# [EXERCISE]
In the records below, the line with "Given: Select 'Resource, Issue.'" opens the range and the line with "Given: Click the Action" closes it; print that range exactly and nothing else.

*** EXERCISE MATERIALS ***

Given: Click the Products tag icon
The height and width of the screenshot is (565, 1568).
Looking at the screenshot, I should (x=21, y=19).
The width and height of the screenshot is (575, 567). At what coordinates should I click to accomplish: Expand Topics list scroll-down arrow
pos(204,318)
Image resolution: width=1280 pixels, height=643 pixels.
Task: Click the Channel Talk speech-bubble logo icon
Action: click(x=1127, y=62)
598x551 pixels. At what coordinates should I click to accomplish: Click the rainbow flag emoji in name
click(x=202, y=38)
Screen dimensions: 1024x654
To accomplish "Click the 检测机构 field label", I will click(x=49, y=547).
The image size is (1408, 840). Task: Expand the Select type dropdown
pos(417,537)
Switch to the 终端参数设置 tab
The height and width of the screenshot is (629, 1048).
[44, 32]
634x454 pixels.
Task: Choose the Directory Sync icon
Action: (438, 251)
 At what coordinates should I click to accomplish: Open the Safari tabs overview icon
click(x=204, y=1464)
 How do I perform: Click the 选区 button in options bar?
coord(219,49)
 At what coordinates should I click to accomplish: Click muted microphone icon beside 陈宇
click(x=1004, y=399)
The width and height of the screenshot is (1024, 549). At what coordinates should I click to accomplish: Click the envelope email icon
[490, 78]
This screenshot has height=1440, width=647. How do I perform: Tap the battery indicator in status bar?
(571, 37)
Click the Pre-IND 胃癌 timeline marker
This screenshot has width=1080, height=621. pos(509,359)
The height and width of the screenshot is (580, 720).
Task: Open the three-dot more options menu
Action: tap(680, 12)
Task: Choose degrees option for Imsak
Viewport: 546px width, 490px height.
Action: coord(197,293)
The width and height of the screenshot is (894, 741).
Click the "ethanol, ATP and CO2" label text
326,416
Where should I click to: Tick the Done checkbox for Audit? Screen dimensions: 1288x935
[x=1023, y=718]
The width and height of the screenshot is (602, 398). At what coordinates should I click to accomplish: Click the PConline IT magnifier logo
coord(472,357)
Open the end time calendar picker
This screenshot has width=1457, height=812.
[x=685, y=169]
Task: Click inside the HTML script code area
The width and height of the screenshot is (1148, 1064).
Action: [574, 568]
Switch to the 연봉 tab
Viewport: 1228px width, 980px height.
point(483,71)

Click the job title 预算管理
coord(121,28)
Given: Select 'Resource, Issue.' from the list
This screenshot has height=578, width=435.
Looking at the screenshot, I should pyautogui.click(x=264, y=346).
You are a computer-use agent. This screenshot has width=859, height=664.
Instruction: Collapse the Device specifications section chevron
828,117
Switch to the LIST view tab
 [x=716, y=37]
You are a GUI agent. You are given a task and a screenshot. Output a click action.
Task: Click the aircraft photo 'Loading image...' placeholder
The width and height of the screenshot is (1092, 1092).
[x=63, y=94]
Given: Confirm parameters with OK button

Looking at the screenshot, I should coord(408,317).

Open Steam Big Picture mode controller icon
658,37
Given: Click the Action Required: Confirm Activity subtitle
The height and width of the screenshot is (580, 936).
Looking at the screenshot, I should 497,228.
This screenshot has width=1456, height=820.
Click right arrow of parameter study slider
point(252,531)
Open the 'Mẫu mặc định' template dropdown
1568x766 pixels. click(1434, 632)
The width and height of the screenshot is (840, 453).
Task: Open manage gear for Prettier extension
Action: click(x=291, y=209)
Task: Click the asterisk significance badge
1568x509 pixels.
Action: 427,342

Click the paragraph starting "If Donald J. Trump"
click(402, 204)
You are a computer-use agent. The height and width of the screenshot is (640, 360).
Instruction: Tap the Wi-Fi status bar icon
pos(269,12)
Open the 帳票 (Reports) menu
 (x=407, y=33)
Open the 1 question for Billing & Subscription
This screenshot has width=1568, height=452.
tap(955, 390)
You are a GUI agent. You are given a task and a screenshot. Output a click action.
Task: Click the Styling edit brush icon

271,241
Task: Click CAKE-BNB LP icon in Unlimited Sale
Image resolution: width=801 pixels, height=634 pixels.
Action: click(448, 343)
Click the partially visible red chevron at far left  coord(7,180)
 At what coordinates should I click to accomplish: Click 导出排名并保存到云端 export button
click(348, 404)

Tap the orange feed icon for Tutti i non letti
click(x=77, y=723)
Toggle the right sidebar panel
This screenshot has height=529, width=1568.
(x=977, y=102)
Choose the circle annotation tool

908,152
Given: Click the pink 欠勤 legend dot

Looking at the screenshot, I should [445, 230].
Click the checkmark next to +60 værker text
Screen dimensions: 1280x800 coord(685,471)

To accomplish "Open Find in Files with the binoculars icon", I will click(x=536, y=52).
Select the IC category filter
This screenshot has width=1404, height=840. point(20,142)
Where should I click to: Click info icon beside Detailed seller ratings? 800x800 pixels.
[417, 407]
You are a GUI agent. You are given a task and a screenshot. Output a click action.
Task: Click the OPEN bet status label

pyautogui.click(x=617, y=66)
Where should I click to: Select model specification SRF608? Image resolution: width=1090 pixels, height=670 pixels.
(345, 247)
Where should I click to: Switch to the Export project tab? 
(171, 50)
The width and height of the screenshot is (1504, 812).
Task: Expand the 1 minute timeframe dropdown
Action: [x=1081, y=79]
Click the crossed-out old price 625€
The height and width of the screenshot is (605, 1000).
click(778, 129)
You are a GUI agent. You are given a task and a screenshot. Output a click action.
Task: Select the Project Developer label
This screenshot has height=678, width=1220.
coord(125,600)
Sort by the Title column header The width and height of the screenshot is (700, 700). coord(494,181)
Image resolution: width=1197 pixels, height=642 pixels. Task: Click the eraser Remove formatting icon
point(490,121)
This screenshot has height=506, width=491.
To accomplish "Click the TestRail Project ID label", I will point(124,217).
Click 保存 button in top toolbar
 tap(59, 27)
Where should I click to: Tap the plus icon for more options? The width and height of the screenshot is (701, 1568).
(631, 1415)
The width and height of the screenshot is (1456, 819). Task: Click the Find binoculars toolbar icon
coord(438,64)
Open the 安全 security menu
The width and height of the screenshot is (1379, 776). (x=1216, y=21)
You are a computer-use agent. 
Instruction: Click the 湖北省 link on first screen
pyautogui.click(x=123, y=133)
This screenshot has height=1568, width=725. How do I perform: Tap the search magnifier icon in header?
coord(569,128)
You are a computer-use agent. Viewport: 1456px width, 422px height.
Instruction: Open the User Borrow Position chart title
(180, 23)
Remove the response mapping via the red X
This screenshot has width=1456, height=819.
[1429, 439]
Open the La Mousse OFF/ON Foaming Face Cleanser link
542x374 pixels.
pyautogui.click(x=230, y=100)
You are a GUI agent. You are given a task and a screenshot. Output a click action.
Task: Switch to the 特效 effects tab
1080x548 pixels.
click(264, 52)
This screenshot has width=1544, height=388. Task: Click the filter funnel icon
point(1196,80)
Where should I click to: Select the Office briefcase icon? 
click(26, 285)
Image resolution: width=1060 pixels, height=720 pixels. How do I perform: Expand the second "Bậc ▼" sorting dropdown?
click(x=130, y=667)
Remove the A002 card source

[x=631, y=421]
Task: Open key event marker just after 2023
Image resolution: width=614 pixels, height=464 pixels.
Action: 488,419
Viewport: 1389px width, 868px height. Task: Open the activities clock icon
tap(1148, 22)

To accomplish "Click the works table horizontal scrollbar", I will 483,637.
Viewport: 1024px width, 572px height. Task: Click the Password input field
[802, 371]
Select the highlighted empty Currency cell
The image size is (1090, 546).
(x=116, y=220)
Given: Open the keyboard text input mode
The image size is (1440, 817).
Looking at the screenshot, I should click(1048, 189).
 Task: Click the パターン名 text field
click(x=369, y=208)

*** End of EXERCISE MATERIALS ***

# [SOLUTION]
Given: Select 'Resource, Issue.' from the list
This screenshot has height=578, width=435.
Looking at the screenshot, I should pyautogui.click(x=264, y=346).
You are a computer-use agent. This screenshot has width=859, height=664.
Instruction: Collapse the Device specifications section chevron
828,117
Switch to the LIST view tab
 [x=716, y=37]
You are a GUI agent. You are given a task and a screenshot. Output a click action.
Task: Click the aircraft photo 'Loading image...' placeholder
The width and height of the screenshot is (1092, 1092).
[x=63, y=94]
Given: Confirm parameters with OK button

Looking at the screenshot, I should coord(408,317).

Open Steam Big Picture mode controller icon
658,37
Given: Click the Action Required: Confirm Activity subtitle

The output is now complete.